:: Objective ::
Reproduce the carrot and cashew nut roast recipe from the words "1 tsp Marmite" through "your loaf pan.", changing "soya sauce" to "soy sauce".

:: Document excerpt ::
Begin

Carrot and Cashew Nut Roast image

A delicious savoury vegan Christmas roast, served in the shape of a Christmas Tree!

Provided by Chris Mosler | Thinly Spread

Categories     Main Course

Time 1h30m

Number Of Ingredients 18

vegan butter for greasing
450 g carrots, peeled and chopped
1 tbsp sunflower oil
1 medium onion, peeled and chopped
2 cloves garlic, peeled and chopped
225 g cashew nuts, ground
125 g breadcrumbs
1 tbsp stock (use some of the carrot cooking water) or water
1/2 tsp dried sage
1/2 tsp dried thyme
1/2 tsp dried marjoram
1/4 tsp dried rosemary
1/8 tsp ground nutmeg
1 tsp ground black pepper
2 tbsp tahini (sesame paste)
1 tsp Marmite yeast extract
1 tbsp soya sauce
fresh herbs (rosemary, thyme and parsley work well) and fresh cranberries plus a Christmas star to decorate (all optional)

Steps:

  • Preheat your oven to 180C/350F
  • Thoroughly grease your brioche tins or your loaf pan.
  • Boil or steam the carrots until soft, drain and mash.
  • Fry the onion gently in the oil until soft, add the garlic and fry gently for a further minute.
  • Mix together with all the other ingredients and spoon into your prepared tin/s. Push it into all the corners and level the tops.
  • Cover with foil and roast in your preheated oven. If you are presenting your roast as a Christmas tree follow these timings:*Remove foil from small roast after 30 minutes and roast it for another 10 mins. Remove from oven and cool in the tin for 10 minutes before carefully turning out.*Remove foil from medium roast when you take the small one out. Roast for another 10 minutes. Remove from oven and cool in the tin for 10 minutes before carefully turning out.*Remove foil from large roast when you take the medium roast out. Roast for another 10 minutes. Remove from oven and cool in the tin for 10 minutes before carefully turning out.

End

:: Supplied material ::
Begin

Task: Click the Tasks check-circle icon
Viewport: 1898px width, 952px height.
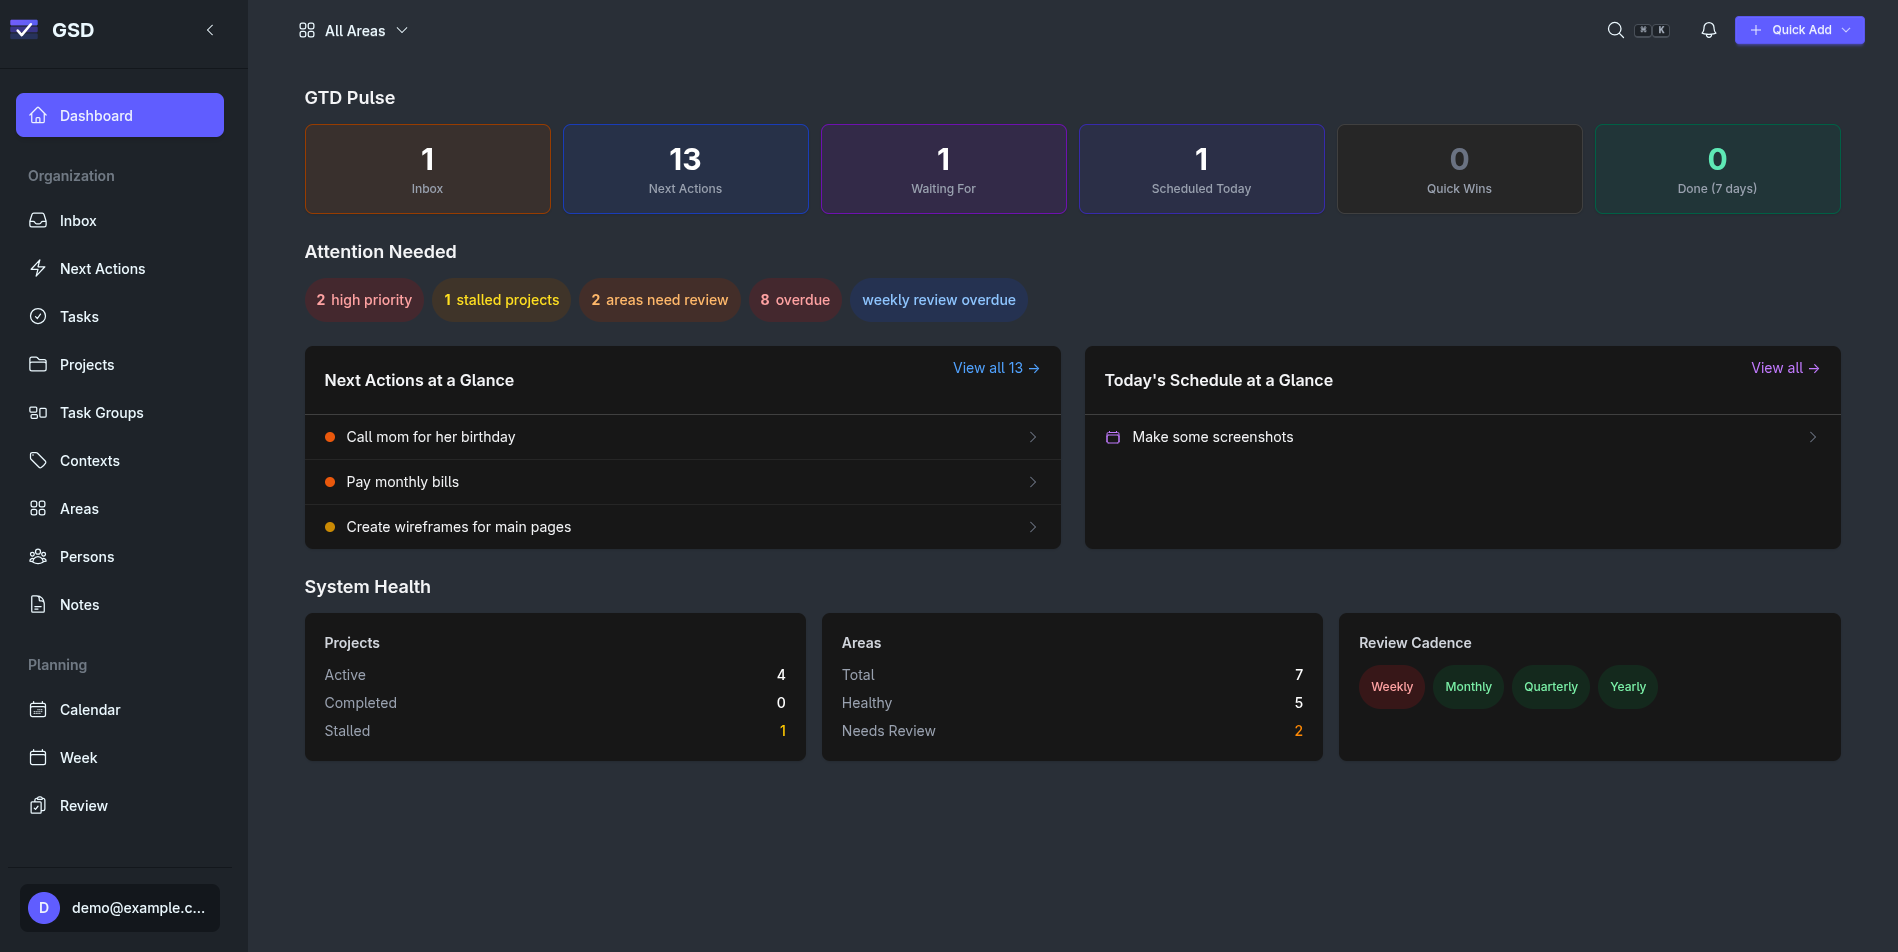Action: (x=38, y=316)
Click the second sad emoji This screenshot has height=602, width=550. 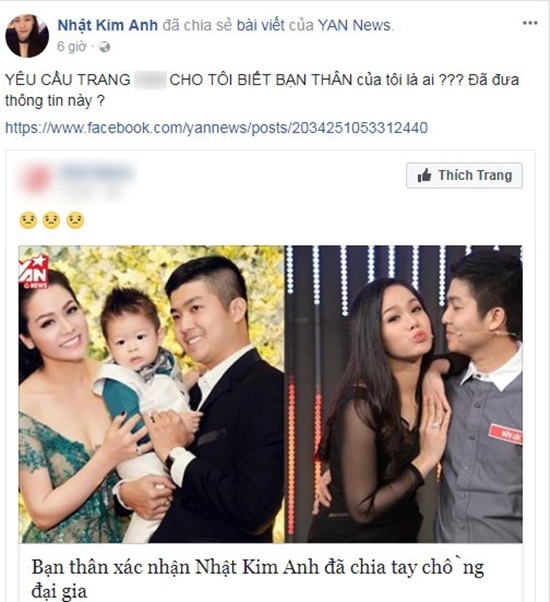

End

:: Completed task ::
1 tsp Marmite yeast extract
1 tbsp soy sauce
fresh herbs (rosemary, thyme and parsley work well) and fresh cranberries plus a Christmas star to decorate (all optional)

Steps:

  • Preheat your oven to 180C/350F
  • Thoroughly grease your brioche tins or your loaf pan.